§ Passage given:
_____
Also, most of my serves are right into the net. I'd say 75% of them. I hit a few second serves in the mix of these videos (they should be more obvious, I think) but the vast majority is of me trying to get my first serve in and reliable. I've had a hell of a time doing that.

Thanks for any advice, it would be *greatly* appreciated as my pain is pretty severe so I can only play once a week or so. If it's doubles, maybe twice :)

Links:
http://www.youtube.com/watch?v=-8S0nJGeJGY
http://www.youtube.com/watch?v=QISlqcE2lnc

One from the side, one from the back.

Thanks!

TennisCoachFLA
10-23-2011, 03:12 PM
Just curious...did you warm up before you cranked those serves? Is warming up properly part of your usual routine. Tennis 101, work up a light sweat with a full body warm up before hitting even 1 ball.

The reason I asked is that I don't see a lot of guys wearing jeans when hitting serves.

AceServer
10-23-2011, 03:18 PM
You don't seem to have a trophy position. Bend your knees more and explode into the serve. Unless you have knee pain.

Shyatic
10-23-2011, 03:23 PM
Just curious...did you warm up before you cranked those serves? Is warming up properly part of your usual routine. Tennis 101, work up a light sweat with a full body warm up before hitting even 1 ball.

The reason I asked is that I don't see a lot of guys wearing jeans when hitting serves.

I generally do, today I didn't (much). I just had the opportunity to actually go and record it, so I went out and did it. Warming up only lets me hit a few more serves, but the pain persists regardless.

Passion4Tennis
10-23-2011, 03:57 PM
You need to stop serving until you're healed. After that, find yourself a good instructor and take a few lessons. You are trying to blast each ball, but your technique isn't nearly good enough for you to do that. Power is the last thing you should be concerned about on serves or ground strokes at your level. Consistency, placement, and spin is more important at this stage. Your motion is basically just an arm swing. Even though you are trying to use your legs, they are out of sync with your upper body.

You have a live arm, so if you get proper instruction and put a lot of time in practicing, you'll eventually have a good serve.

dozu
10-23-2011, 04:13 PM
scrap the whole thing, use FYB to rebuild the serve from scratch.

Shyatic
10-23-2011, 04:24 PM
You need to stop serving until you're healed. After that, find yourself a good instructor and take a few lessons. You are trying to blast each ball, but your technique isn't nearly good enough for you to do that. Power is the last thing you should be concerned about on serves or ground strokes at your level. Consistency, placement, and spin is more important at this stage. Your motion is basically just an arm swing. Even though you are trying to use your legs, they are out of sync with your upper body.

You have a live arm, so if you get proper instruction and put a lot of time in practicing, you'll eventually have a good serve.

My doctor tells me to rest too... I'm a glutton for punishment. I haven't played in ten years, and this is the first year that I've really played and thoroughly enjoyed it. I have no passion for sports except this one, so until the season is still going, I'll still be playing. My guess, probably until November. I know I should rest, and then I'll have a lot better chance to do better, but I just really, really enjoy playing.

That said, I've taken one lesson already, though I came away thoroughly unimpressed with the guy's coaching style. He didn't look at my grip, didn't comment on my stance, but concentrated a lot on my toss. It has helped a bit, but we didn't even make it to second serves. Hard to find a good coach out in NJ, I suppose. Or at least, I don't know how to find a good one. :)
_____
§ Given information:

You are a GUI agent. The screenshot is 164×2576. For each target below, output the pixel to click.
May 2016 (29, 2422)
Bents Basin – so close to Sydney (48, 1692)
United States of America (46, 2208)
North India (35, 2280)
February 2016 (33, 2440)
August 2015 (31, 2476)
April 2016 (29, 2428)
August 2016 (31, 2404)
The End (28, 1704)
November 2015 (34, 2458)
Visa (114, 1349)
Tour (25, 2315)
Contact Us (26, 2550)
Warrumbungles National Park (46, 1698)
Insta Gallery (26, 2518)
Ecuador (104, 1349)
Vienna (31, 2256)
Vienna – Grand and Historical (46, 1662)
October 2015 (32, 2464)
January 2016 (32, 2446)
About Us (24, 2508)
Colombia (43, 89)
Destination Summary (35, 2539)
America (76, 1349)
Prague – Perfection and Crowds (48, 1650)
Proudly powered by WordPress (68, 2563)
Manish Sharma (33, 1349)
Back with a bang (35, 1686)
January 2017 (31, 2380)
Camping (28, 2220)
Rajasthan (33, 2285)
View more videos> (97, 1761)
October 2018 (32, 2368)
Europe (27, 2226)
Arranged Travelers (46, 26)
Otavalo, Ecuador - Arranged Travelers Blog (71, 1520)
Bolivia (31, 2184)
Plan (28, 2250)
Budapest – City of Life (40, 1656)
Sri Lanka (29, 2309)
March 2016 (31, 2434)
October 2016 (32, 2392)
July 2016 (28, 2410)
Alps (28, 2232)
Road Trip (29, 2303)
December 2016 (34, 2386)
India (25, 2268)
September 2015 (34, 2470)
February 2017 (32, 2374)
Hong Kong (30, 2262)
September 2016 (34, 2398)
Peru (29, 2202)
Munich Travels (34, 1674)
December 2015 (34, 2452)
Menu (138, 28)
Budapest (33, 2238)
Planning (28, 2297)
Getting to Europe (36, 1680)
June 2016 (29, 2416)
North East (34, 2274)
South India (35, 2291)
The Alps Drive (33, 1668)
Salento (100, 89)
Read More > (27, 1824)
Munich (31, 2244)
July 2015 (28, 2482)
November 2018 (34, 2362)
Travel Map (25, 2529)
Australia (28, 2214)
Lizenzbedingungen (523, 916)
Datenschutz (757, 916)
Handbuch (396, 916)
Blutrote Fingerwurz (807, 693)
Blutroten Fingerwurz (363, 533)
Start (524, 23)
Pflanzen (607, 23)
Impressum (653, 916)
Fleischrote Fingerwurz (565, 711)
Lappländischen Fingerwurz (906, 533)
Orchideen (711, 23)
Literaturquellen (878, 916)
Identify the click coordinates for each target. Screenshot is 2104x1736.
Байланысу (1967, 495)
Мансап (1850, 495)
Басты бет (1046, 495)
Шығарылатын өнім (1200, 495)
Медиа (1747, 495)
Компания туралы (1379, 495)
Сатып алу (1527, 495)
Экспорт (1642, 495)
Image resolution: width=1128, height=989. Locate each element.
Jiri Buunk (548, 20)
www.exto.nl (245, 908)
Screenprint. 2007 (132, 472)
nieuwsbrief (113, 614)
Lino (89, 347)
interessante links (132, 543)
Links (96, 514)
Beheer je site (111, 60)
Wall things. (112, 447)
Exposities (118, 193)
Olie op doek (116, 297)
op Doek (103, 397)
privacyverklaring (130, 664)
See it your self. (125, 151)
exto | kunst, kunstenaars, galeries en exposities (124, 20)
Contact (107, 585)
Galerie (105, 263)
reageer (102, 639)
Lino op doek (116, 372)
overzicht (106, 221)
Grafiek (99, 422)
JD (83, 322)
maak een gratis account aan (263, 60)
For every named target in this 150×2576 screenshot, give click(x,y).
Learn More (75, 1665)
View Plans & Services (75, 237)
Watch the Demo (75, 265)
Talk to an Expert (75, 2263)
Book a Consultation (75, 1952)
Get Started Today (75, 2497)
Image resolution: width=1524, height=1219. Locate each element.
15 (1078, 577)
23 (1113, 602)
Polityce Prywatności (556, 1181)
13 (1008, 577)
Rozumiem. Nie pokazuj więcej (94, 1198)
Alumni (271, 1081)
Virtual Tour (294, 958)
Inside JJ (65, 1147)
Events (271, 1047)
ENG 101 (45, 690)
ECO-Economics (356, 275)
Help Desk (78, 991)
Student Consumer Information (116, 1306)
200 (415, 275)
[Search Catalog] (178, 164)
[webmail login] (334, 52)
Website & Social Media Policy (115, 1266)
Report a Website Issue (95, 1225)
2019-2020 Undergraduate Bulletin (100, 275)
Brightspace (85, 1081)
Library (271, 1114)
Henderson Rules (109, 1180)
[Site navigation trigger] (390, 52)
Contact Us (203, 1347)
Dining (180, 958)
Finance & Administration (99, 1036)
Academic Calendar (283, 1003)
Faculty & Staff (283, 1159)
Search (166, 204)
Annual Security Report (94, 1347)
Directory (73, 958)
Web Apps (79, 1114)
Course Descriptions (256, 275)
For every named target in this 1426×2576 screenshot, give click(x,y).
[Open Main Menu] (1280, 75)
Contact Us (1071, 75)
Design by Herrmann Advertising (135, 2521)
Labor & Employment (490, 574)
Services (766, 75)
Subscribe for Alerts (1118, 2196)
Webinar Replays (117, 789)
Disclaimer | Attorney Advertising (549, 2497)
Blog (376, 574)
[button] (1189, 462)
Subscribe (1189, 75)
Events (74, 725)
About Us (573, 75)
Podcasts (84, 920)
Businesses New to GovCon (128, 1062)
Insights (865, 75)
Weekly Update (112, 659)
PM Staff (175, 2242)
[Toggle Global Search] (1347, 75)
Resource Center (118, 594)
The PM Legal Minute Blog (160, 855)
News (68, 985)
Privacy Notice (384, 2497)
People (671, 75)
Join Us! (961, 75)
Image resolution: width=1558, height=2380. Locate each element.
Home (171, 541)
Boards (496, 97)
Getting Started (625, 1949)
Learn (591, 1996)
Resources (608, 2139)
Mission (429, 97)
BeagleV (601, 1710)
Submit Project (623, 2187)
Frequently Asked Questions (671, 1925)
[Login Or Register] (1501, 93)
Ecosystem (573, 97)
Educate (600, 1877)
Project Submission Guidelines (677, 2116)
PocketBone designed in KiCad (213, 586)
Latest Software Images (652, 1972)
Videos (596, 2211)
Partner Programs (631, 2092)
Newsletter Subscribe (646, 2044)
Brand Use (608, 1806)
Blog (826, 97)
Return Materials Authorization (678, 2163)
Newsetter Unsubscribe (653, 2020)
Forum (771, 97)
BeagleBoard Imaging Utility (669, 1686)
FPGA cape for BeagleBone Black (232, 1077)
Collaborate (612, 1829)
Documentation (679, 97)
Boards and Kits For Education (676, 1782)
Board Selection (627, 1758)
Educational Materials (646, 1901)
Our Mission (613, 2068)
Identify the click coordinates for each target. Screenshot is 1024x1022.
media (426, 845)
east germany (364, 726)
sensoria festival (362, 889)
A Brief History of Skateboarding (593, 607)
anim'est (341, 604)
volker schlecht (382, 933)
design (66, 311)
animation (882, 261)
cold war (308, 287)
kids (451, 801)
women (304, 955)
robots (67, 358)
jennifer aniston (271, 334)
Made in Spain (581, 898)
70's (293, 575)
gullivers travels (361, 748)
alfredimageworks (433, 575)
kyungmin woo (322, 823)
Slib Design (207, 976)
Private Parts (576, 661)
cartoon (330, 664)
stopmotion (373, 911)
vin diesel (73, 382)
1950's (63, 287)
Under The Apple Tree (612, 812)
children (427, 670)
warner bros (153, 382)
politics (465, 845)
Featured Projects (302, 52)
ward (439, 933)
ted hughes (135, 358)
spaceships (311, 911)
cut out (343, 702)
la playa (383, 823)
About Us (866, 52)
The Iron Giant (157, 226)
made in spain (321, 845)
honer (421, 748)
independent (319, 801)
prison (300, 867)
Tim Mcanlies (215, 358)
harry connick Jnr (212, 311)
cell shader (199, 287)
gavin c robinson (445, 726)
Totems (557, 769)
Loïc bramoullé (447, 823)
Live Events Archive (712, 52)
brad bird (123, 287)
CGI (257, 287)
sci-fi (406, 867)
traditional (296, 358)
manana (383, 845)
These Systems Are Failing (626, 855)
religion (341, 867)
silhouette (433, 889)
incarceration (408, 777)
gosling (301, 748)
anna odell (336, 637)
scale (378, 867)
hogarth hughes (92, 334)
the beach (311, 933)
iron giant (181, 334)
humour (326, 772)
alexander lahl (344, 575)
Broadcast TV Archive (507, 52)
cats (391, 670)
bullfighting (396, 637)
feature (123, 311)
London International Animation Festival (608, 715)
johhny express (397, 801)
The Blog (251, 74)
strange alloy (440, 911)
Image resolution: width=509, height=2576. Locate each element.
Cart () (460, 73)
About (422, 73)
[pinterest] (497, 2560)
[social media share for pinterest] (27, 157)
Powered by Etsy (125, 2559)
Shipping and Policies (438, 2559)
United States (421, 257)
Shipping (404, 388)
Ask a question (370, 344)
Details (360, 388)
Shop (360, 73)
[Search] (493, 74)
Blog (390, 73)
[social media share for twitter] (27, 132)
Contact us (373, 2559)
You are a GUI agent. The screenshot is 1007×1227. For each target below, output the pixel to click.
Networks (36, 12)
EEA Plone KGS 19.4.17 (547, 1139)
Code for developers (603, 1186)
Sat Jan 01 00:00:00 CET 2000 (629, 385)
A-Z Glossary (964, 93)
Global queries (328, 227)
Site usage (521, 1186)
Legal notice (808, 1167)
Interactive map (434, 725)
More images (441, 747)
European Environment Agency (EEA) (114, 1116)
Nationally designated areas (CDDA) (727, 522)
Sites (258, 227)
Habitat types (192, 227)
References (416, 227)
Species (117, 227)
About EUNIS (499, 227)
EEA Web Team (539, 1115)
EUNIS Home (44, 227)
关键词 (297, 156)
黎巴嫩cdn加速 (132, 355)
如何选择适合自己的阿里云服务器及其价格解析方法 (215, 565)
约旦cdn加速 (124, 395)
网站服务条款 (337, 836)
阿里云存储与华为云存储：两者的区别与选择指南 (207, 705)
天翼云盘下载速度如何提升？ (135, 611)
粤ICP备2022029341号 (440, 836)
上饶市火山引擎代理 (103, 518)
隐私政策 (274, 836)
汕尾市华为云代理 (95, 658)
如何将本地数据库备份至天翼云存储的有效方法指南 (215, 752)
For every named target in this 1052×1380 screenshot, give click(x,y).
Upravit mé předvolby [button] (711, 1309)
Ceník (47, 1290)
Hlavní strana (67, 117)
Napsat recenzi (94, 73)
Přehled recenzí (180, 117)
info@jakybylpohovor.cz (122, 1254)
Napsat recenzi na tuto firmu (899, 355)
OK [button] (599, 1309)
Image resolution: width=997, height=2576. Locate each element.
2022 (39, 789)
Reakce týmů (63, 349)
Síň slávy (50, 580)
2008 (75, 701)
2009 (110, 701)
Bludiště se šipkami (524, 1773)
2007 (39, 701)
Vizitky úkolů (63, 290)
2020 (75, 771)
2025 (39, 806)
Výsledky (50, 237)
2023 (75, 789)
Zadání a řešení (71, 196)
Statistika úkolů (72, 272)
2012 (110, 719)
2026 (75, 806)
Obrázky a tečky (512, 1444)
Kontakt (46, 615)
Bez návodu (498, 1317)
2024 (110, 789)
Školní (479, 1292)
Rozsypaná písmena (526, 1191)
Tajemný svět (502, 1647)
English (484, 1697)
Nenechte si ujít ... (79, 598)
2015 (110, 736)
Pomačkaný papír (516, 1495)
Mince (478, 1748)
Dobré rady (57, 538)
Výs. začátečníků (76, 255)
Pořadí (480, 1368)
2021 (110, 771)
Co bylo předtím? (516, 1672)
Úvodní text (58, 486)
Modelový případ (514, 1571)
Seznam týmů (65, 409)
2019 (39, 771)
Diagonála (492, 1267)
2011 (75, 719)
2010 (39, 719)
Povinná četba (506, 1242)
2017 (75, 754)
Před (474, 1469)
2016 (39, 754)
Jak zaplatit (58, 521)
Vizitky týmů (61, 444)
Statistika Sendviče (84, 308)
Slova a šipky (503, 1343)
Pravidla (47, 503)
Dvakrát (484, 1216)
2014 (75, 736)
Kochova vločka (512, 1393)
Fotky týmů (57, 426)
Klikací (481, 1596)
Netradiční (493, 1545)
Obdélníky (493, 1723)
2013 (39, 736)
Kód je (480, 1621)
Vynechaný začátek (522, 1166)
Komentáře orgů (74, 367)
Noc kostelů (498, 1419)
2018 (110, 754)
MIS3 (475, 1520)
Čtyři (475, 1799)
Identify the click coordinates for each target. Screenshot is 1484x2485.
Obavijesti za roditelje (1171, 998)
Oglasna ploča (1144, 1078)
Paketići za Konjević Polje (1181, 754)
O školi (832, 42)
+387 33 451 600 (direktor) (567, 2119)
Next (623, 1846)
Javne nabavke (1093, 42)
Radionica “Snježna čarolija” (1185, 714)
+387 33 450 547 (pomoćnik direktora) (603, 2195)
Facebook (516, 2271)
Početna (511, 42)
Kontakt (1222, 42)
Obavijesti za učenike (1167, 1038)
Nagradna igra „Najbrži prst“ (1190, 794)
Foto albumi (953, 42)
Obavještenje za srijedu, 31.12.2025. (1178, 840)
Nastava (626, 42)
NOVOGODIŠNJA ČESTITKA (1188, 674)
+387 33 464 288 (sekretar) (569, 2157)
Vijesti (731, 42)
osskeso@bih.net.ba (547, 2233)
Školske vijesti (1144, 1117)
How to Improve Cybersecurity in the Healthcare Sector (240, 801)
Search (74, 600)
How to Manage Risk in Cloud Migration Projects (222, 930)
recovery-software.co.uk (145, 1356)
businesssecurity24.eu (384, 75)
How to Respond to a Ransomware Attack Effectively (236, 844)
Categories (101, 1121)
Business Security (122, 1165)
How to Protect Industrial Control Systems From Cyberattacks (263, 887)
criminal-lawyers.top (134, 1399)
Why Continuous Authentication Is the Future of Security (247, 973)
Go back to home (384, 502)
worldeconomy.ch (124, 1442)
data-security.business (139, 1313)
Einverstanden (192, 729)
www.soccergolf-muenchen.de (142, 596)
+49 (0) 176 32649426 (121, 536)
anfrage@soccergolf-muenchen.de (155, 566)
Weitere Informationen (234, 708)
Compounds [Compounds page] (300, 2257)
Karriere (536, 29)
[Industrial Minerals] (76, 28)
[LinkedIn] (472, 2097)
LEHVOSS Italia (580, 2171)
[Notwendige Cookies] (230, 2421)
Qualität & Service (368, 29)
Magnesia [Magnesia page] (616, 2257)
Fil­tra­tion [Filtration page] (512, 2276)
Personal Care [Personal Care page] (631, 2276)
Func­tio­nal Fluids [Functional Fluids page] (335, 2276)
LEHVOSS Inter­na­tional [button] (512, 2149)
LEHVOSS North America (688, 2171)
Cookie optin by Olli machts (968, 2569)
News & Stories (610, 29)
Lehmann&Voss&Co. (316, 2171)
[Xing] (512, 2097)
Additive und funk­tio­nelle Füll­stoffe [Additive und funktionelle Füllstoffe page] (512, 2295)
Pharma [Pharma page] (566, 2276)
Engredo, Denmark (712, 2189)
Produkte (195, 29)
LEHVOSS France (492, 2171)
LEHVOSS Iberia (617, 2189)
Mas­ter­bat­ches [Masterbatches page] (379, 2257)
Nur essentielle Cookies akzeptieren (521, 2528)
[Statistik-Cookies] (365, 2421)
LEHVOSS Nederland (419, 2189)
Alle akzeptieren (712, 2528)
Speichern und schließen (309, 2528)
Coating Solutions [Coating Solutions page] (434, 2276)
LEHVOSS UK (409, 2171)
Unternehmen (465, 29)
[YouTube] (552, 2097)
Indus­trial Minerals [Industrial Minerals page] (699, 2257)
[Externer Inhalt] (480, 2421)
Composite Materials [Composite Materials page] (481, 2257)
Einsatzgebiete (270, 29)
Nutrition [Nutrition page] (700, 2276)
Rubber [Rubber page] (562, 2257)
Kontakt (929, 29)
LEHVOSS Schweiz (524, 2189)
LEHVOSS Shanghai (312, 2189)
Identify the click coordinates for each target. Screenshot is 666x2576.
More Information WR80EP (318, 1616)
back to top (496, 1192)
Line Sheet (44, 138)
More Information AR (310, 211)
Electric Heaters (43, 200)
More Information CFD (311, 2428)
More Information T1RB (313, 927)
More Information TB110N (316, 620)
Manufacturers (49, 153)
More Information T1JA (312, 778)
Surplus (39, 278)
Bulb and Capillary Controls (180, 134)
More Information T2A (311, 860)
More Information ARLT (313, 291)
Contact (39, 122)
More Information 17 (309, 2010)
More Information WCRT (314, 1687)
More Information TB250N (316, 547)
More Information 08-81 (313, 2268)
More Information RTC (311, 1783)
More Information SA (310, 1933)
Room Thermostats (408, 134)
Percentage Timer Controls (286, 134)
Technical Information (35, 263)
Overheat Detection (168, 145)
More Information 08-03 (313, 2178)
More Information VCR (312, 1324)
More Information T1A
_____
§ Jobs:
(1) In the tennis forum thread, what did the coach from Shyatic's one lesson concentrate on?
(2) Write the next part of the tennis forum thread, picking up right after its final post.

§ Outputs for the tasks:
(1) The coach concentrated mainly on Shyatic's toss.

(2)
Shyatic
10-23-2011, 04:24 PM
scrap the whole thing, use FYB to rebuild the serve from scratch.

Easier said than done... I've been on FYB forever watching, but translating that into reality is tougher than it seems. I think I just have a lot of bad habits that don't break easily :)

dozu
10-23-2011, 04:33 PM
Easier said than done... I've been on FYB forever watching, but translating that into reality is tougher than it seems. I think I just have a lot of bad habits that don't break easily :)

continental grip, swing edge up, pronation.... work on that first, pay no attention to pace.

Passion4Tennis
10-23-2011, 04:41 PM
Yeah, I know what you mean about playing through pain, but you really need to take some time off. When I was in my 20's, I had a bad case of tennis elbow, and I never let it heal properly. I would rest it a week to ten days at most, when I should have taken a couple of months or more off.

You're from Jersey, huh? I used to live in South Jersey. It shouldn't be too difficult to find a good instructor at one of the clubs. It can be costly for private lessons, but if you have a friend that is interested in taking some too, then it would be pretty affordable. Good luck.

fuzz nation
10-24-2011, 06:00 AM
Easier said than done... I've been on FYB forever watching, but translating that into reality is tougher than it seems. I think I just have a lot of bad habits that don't break easily :)

Unfortunately amigo, I think you're right. The thing about the service motion is that it has about twice as many components to synchronize as a forehand or a backhand. It's much more complex and someone's trained eye out there on the courts with you is going to steer you toward those good habits. Until then you'll be practicing a lot of the bad ones and un-learning them takes time. The sooner you get to work, the better.

I definitely agree though, that it's important to have the right person to coach you. While I appreciate the importance of a consistent, well placed toss, that doesn't take a whole session to cover and you've got a LOT more going on there than just a funky toss. Just saying that you might consider a lesson with a different person who will cover more ground.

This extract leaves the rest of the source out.